How to complete this task:
Set down the records once more, please, exactly and with the pictures left out.

Stored data:
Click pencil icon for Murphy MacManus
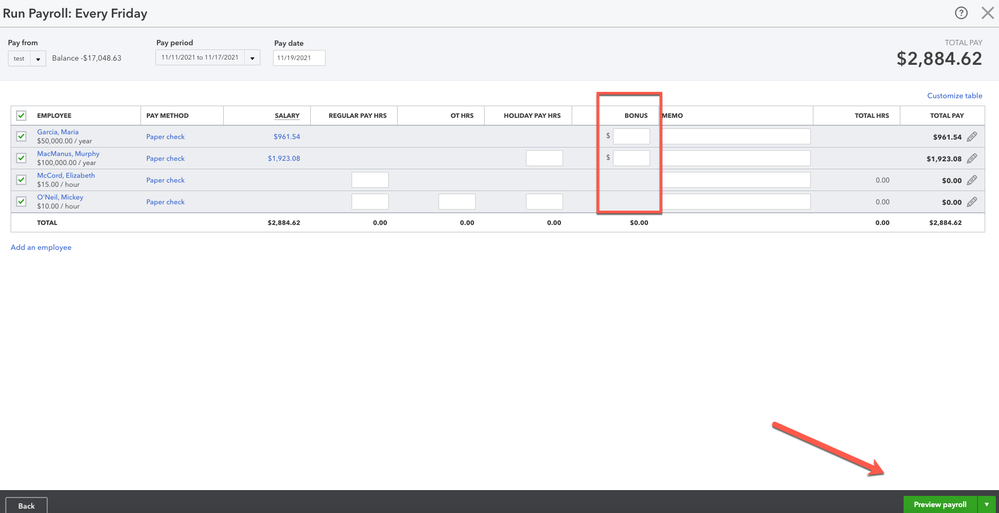 [x=971, y=158]
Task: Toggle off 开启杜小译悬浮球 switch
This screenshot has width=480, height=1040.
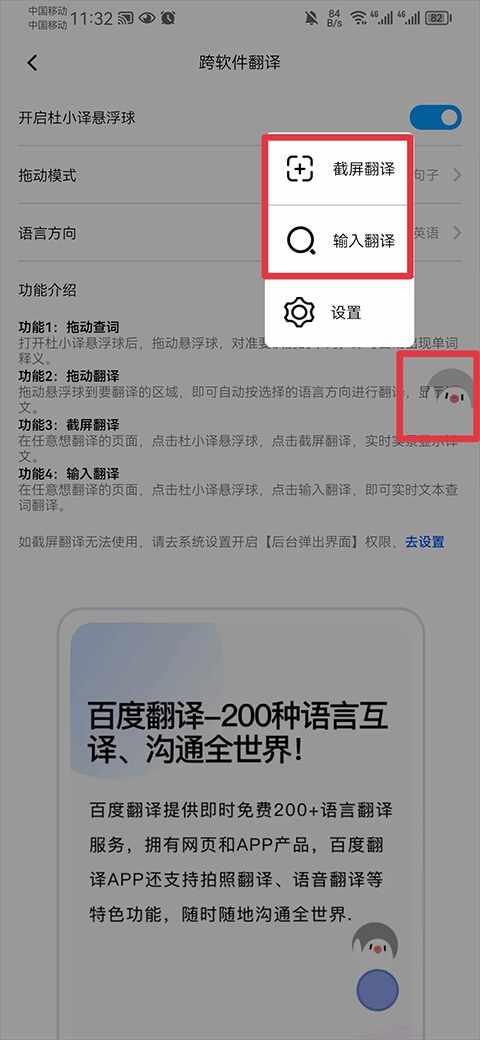Action: [x=435, y=118]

Finished task:
Click pencil icon for Murphy MacManus
 [x=971, y=158]
Task: Toggle off 开启杜小译悬浮球 switch
This screenshot has width=480, height=1040.
Action: [x=435, y=118]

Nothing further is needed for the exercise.